▸ **TASK DIRECTIONS**: Quote the MAKOplasty passage below word for word, from its first sentence to its last.

Top of TEXT SECTION

MAKOplasty can pose as an alternative to the much more invasive full knee replacement for patients with early to mid-stage osteoarthritis of the knee. The revised MAKOplasty procedure now supports implants on the medial (inside) portion of the knee, the patellofemoral (top) portion, or both. Previous systems only supported medial replacements. The full process involves cleaning out the damaged tissue and then inserting one of two MAKO partial knee implants to replace the removed, non-functional portion of the knee.
The system uses a three dimensional model based on a CT scan of the damaged knee to determine exactly where damaged and healthy tissue reside in each patient’s knee. Surgeons can watch a live video of the visualized model of the knee as they operate – the model is also used by the robotic arm to guide surgeons, helping them to perform more precise cuts and avoid accidentally cutting into healthy tissue. Relying on the visual model illustrating where the problematic areas are in any given knee, the robotic arm applies artificial resistance that makes it extremely difficult to move too close to healthy areas.
Once the damaged tissue is removed, surgeons use the same robotic arm to place an implant in the knee that will replace the excised portion of the joint. MAKO offers two versions of its “Restoris” implant, the inlay implant and the onlay implant. Both act as a replacement to lost cartilage; the optimal implant for each patient depends in part on doctor preference and in part on the location and extent of the damaged cartilage removed during the first step of the procedure.

Bottom of TEXT SECTION
Top of DATASET EXTRACT

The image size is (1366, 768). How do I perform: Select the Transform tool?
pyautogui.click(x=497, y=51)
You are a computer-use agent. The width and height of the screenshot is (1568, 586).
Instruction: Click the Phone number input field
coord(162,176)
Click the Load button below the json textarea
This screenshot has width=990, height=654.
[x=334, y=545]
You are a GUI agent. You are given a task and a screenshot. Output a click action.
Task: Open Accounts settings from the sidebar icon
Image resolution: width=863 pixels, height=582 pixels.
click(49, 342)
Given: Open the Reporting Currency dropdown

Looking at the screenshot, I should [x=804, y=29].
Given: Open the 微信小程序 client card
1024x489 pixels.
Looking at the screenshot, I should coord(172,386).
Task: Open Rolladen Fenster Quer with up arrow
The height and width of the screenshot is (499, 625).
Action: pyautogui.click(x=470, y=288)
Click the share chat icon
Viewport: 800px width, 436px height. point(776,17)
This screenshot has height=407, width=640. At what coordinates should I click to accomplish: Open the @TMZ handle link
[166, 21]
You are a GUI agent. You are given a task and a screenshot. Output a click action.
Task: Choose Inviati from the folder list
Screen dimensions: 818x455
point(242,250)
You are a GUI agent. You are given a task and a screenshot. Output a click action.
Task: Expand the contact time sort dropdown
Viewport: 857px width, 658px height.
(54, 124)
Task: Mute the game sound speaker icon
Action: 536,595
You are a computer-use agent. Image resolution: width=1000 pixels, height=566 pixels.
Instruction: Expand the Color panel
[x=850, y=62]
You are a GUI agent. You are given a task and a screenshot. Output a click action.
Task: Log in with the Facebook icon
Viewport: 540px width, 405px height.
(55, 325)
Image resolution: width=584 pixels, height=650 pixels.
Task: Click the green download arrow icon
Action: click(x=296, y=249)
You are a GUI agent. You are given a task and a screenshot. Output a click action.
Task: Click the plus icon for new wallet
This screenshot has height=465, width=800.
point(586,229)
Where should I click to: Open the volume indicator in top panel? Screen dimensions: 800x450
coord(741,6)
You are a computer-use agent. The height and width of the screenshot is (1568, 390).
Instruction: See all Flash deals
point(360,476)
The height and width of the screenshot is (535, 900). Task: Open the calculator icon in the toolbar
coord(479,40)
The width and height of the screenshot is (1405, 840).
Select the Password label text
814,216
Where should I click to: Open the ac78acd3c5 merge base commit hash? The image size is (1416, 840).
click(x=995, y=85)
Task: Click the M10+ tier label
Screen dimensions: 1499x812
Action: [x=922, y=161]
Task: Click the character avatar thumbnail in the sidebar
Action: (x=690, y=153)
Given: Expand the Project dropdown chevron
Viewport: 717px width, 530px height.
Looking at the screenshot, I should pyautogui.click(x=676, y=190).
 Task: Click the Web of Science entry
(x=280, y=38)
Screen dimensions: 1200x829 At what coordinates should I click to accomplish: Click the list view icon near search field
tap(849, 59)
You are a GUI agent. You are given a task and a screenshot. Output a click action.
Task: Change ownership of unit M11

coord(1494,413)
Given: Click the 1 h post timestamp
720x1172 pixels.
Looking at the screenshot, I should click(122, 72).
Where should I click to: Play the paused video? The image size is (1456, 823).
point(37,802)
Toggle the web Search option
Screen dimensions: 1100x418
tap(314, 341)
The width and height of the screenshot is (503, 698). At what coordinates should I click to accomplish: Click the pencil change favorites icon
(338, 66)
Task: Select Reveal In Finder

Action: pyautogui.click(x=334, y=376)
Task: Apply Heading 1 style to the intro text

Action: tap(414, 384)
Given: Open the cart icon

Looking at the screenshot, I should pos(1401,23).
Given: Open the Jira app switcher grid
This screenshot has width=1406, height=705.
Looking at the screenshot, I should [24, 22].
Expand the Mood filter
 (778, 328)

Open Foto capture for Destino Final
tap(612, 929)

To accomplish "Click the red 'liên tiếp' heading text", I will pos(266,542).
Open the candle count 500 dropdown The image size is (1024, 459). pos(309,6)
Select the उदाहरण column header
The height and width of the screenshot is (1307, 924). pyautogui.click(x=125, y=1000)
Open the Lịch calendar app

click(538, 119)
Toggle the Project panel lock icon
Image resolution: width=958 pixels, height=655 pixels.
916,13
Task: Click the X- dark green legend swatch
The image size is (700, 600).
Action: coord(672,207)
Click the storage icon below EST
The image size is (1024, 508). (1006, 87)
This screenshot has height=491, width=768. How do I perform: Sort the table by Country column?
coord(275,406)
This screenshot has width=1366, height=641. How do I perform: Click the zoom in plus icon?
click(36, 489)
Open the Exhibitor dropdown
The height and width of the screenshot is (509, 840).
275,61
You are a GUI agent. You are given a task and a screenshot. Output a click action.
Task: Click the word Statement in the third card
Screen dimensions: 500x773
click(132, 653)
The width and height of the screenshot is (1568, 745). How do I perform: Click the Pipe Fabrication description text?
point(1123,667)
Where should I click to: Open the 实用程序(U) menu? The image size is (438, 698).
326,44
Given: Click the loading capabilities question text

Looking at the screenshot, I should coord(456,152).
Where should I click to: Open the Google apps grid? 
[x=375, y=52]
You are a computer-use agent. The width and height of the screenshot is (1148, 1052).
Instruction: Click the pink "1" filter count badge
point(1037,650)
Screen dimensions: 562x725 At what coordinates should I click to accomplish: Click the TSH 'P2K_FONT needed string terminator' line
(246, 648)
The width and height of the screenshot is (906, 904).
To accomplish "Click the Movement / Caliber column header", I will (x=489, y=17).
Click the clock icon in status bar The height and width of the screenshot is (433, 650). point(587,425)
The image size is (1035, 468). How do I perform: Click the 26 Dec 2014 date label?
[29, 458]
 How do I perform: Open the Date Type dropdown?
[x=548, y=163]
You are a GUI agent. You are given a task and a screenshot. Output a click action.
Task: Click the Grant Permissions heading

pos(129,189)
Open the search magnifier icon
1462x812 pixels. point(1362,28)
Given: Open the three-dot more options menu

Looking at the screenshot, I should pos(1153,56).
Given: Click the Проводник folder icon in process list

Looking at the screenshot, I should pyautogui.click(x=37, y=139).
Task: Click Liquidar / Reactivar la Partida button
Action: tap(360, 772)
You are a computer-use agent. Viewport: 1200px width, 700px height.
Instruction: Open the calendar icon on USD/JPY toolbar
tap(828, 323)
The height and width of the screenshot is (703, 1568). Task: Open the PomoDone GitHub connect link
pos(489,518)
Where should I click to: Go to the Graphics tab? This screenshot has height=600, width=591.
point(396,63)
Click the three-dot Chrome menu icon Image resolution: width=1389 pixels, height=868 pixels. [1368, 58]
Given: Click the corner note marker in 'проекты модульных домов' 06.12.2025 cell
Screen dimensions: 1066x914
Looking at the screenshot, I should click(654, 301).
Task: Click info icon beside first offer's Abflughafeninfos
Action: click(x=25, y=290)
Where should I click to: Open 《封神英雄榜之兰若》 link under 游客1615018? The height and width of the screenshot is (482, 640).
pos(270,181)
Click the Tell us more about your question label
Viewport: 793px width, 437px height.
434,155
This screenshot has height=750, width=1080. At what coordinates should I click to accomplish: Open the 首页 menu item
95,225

Bottom of DATASET EXTRACT

▸ **ANSWER TO THIS PROBLEM**:
MAKOplasty can pose as an alternative to the much more invasive full knee replacement for patients with early to mid-stage osteoarthritis of the knee. The revised MAKOplasty procedure now supports implants on the medial (inside) portion of the knee, the patellofemoral (top) portion, or both. Previous systems only supported medial replacements. The full process involves cleaning out the damaged tissue and then inserting one of two MAKO partial knee implants to replace the removed, non-functional portion of the knee.
The system uses a three dimensional model based on a CT scan of the damaged knee to determine exactly where damaged and healthy tissue reside in each patient’s knee. Surgeons can watch a live video of the visualized model of the knee as they operate – the model is also used by the robotic arm to guide surgeons, helping them to perform more precise cuts and avoid accidentally cutting into healthy tissue. Relying on the visual model illustrating where the problematic areas are in any given knee, the robotic arm applies artificial resistance that makes it extremely difficult to move too close to healthy areas.
Once the damaged tissue is removed, surgeons use the same robotic arm to place an implant in the knee that will replace the excised portion of the joint. MAKO offers two versions of its “Restoris” implant, the inlay implant and the onlay implant. Both act as a replacement to lost cartilage; the optimal implant for each patient depends in part on doctor preference and in part on the location and extent of the damaged cartilage removed during the first step of the procedure.